Return each line below holding the string "screenshot".
(Beginning of MATERIAL SUPPLIED)
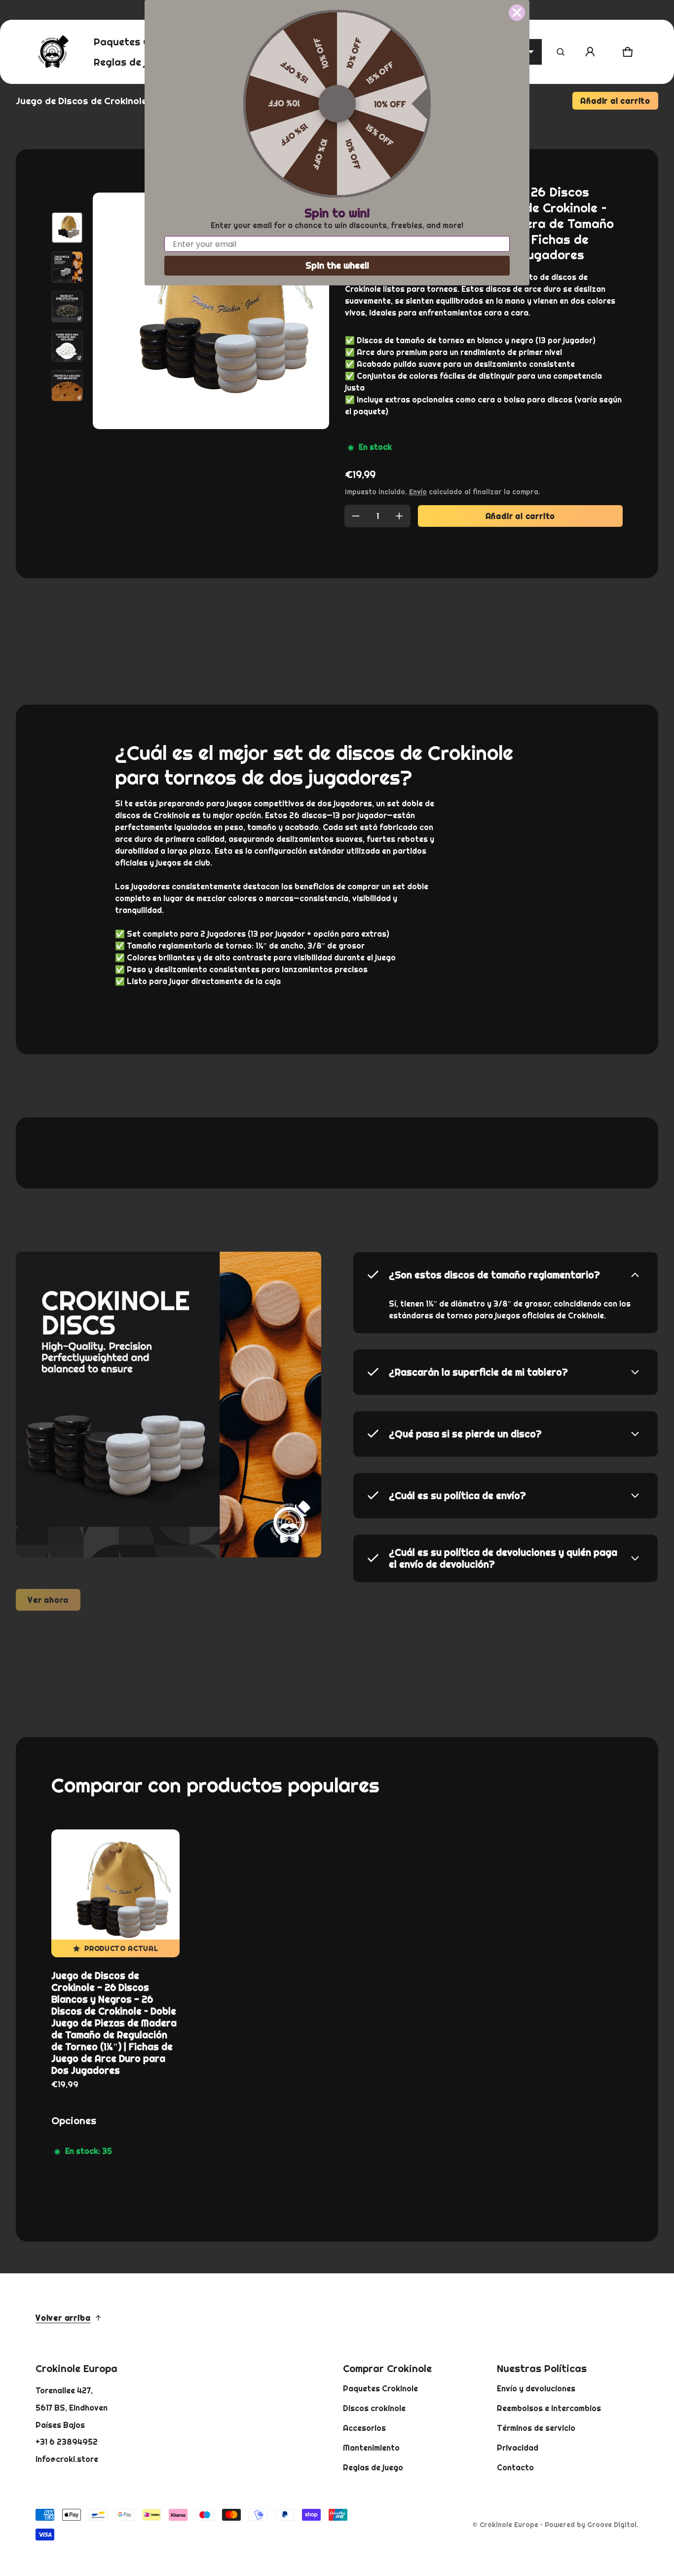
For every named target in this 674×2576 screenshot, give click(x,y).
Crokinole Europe (509, 2525)
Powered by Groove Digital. (591, 2525)
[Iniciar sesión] (590, 52)
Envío (418, 492)
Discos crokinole (374, 2408)
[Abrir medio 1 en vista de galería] (67, 227)
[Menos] (356, 516)
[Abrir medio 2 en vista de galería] (67, 267)
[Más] (399, 516)
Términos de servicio (536, 2428)
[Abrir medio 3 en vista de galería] (67, 306)
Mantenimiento (371, 2448)
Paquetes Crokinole (380, 2388)
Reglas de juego (373, 2467)
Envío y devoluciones (536, 2388)
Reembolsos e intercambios (549, 2408)
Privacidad (517, 2448)
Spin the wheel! (337, 265)
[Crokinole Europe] (53, 52)
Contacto (515, 2467)
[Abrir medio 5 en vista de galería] (67, 385)
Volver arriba (63, 2318)
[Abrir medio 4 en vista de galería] (67, 346)
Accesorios (364, 2428)
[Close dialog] (516, 12)
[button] (560, 52)
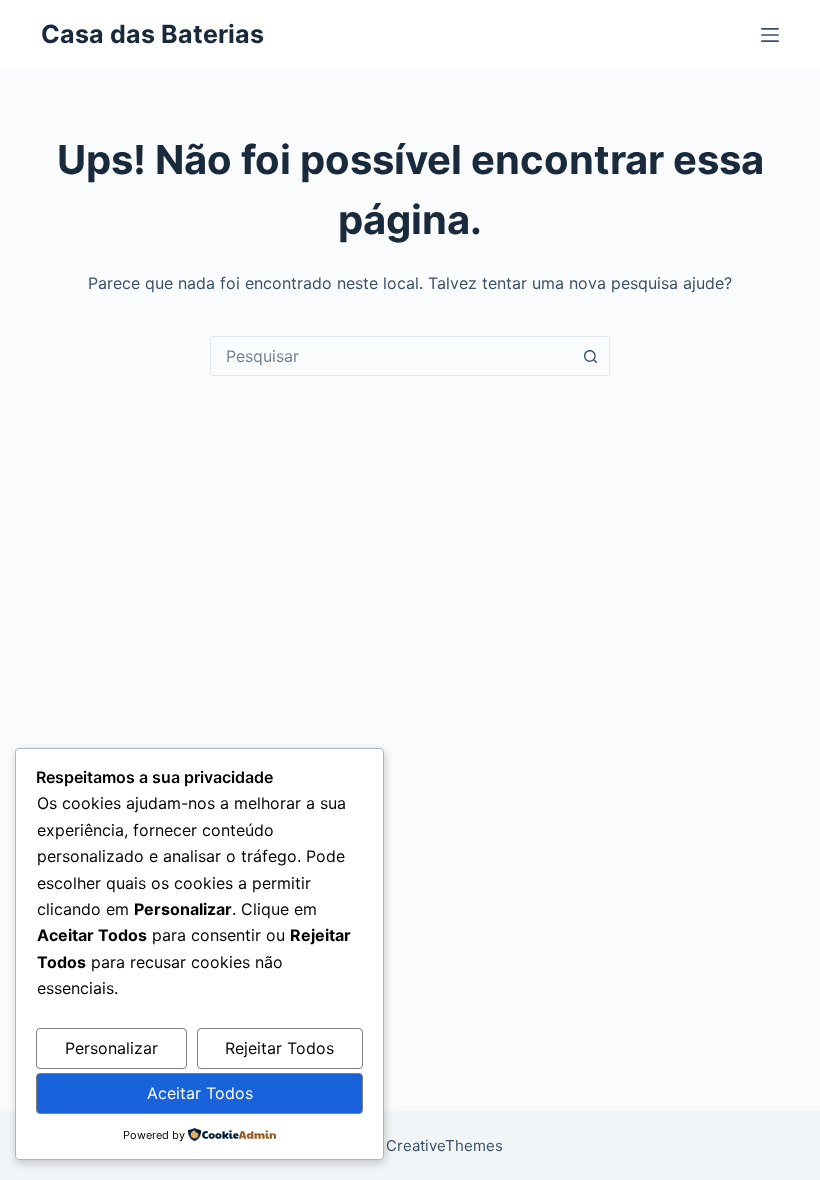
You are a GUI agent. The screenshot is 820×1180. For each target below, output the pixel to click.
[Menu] (770, 35)
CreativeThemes (444, 1145)
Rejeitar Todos (279, 1048)
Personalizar (111, 1048)
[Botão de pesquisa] (590, 356)
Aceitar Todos (200, 1093)
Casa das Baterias (152, 34)
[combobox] (391, 356)
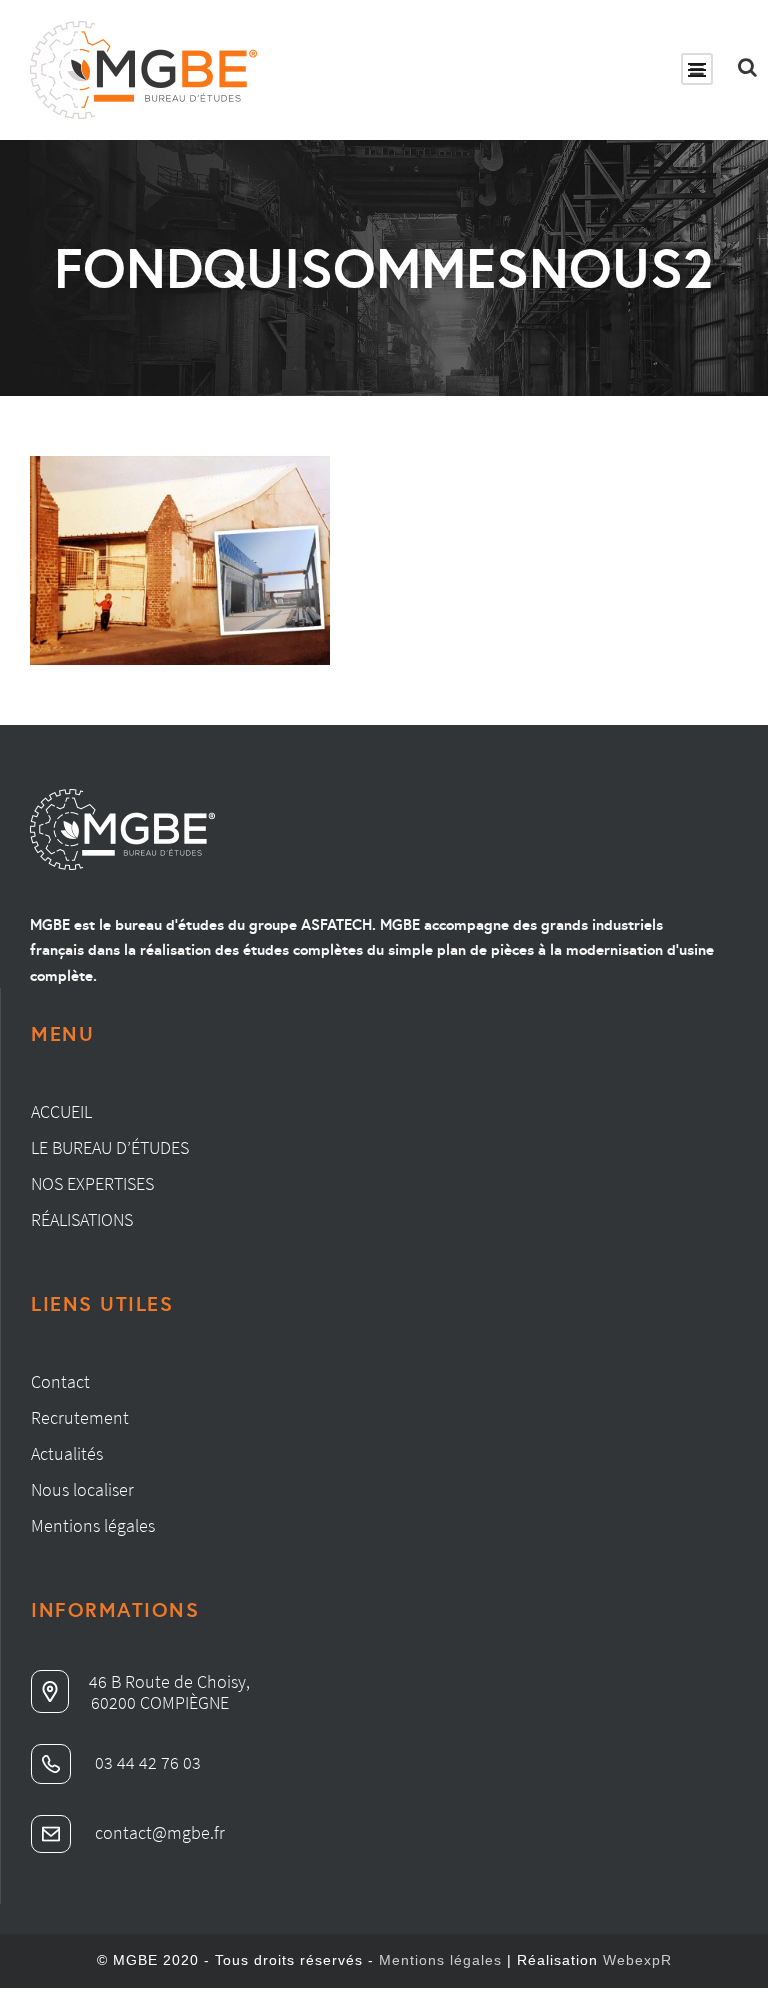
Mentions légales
(End of MATERIAL SUPPLIED)
_EXPECTED ANSWER_
For every named target in this 674×2576 screenshot, give click(x,y).
You are a GUI agent. The screenshot is 820×1180. For each target below, output the pixel to click.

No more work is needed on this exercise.